March Outturn 2022 Feature Article
Whisky is a versatile spirit that lends itself to many occasions and applications. In the last 20-30 years, it’s also increasingly being used to pair, match with, or provide contrast to other foods and drinks. The Australian branch of the Society has been particularly active in this regard, presenting some wonderful events for members that have gone beyond the ubiquitous whisky dinner where malts are matched to food courses. The Society “down under” has also curated and showcased Whisky & Cheese events, Whisky & Chocolate, Whisky & Beer, Whisky & Coffee, and Whisky & Ice Cream. Other entities have endorsed pairings such as Whisky & Cigars. And if you look around in social media, you’ll see, for example, Facebook groups espousing concepts such as Whisky & Watches, or Whisky & Cars.
The only pairing I’ve struggled with is the concept of Whisky & Music. It’s a far less tangible concept than pairing whisky to food, not to mention being a more subjective pursuit. After all, people’s tastes and preferences in music cover a far more diverse (and sensitive) spectrum, and it’s difficult to assign objectivity to the applicability or success of any whisky + music match. For example, who’s to say a 10 year old dram from Islay is lifted or enhanced by drinking it to Beethoven’s Third Symphony any better than it would if paired with ‘Uprising’ by Muse? Does a 12yo SMWS speysider from a 1st-fill bourbon barrel shine any brighter if you drink it with 1970’s disco in the background, than it would against the backdrop of Metallica? Is SMWS Distillery No. 4 more Beatles or Stones?
The final sense
Having said that, I do like the idea of bringing the last of the senses into whisky appreciation. The enjoyment of whisky already exercises sight, smell, taste, and touch. (We admire the whisky’s colour with our eyes; we smell its nose/bouquet; we taste its flavour on our palate; and our tongue, cheeks, and gums feel the whisky’s texture and heat). But pairing whisky and music lacks objectivity — what is the yardstick and how do we account for personal musical taste? It is thus an individual pursuit. For most people, we have a favourite whisky and we have a favourite artist, and we’re happy to enjoy both at the same time. But does that make it a match? Or is it just multi-tasking?
My experience has been that a successful match relies more on mood than it does on, say, rhythm, melody, or genre. Whisky certainly has a mood and a character — a malt can be soft or aggressive; it can be bombastic or it can be contemplative. It can be vibrant and awakening or it can be calming/soothing. Some whiskies are even soulful, whilst others are simply fun. And, thus, there are pieces of music, and certainly songs, that share all the abovementioned characteristics. As such, if you’re open to the concept, an appropriate pairing can yield a result that is more than the sum of the parts.
Just as the Society created its 12 Flavour Profiles to broadly encompass and capture whisky’s diverse spectrum, is it possible to create appropriate Musical Profiles to capture music’s full range?
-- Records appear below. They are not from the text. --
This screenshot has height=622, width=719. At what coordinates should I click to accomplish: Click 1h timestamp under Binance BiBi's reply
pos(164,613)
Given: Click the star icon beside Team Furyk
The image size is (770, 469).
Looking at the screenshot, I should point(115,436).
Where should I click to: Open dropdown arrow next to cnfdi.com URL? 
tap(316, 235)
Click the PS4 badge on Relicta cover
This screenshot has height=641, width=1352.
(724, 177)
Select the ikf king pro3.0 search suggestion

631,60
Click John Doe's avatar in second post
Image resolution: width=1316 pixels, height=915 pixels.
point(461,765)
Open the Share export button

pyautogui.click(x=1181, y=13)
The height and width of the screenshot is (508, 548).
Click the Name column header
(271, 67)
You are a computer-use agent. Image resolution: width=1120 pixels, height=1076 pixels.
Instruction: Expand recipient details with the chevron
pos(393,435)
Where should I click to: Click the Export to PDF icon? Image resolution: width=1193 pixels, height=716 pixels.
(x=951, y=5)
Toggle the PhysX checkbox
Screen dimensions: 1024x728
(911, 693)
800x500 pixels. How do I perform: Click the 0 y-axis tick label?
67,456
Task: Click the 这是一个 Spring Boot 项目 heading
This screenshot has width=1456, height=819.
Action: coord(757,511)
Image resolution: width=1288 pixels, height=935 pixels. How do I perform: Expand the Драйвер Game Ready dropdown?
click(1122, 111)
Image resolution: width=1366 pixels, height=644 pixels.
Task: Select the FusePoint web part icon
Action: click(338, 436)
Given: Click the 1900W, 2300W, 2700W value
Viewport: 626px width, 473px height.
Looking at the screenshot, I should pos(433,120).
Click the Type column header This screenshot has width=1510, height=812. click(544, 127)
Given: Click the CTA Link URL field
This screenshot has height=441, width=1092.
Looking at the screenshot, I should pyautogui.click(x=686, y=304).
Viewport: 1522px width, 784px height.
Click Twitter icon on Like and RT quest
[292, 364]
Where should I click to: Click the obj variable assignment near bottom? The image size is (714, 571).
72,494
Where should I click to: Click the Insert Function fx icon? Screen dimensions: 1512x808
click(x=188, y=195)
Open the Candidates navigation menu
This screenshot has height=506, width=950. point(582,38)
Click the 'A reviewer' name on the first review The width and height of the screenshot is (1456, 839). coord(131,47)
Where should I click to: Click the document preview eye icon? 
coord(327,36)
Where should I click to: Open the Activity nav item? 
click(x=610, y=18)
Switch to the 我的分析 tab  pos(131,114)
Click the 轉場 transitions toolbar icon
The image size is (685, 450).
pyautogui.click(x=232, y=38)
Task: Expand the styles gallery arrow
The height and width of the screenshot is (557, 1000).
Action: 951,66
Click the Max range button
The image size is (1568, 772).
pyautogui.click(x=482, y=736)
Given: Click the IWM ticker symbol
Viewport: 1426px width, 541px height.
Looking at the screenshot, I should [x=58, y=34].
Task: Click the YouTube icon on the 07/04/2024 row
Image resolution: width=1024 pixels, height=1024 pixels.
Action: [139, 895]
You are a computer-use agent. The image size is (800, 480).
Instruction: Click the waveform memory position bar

Note that I’m not referring to genre…after all, there’s nothing in a whisky’s character that tangibly makes it a “Classical” dram or a “Rock” dram, or hip-hop or whatever. But what if those musical profiles reflected concepts such as feel, mood or tone? We could have profiles such as “Quiet and soothing”, “Powerful and driving”, “Loud and dissonant”, and so on. Would this then create a roadmap for successful pairings? For example, would a Society “Spicy & sweet” dram dovetail with a song that was in the musical profile of “Fun and buoyant”? Could something “Old and dignified” pair well with a piece of music deemed “Solemn and majestic”?
The sound of whisky
Interestingly, I believe Scotch whisky is more difficult to match to music than other whiskies or spirits. Other drinks seem to have natural musical partners. For example, there’s something intrinsic about, say, bourbon and blues. Similarly, rum and reggae. Both rum and tequila also lend themselves readily to salsa music. Perhaps it’s simply because the bagpipes aren’t the most universally appreciated instrument, but — outside of a Burns Supper — there’s less of a link between Scotland’s national drink and its national instrument. But that’s not to say it can’t be done, and a few artists have made it easy for us with some great songs that showcased the bagpipes: Try pairing ACDC’s “It’s a long way to the top (if you want to rock and roll)” with something Young & Spritely. Or Paul McCartney’s “Mull of Kintyre” with something Sweet, Fruity & Mellow. And, if you’re feeling indulgent, try pairing a classy Vaults Collection release in the Old & Dignified flavour profile with John Farnham’s “You’re the voice”.
Whisky and music? Aye, it works. Just don’t spill your dram whilst tapping your feet.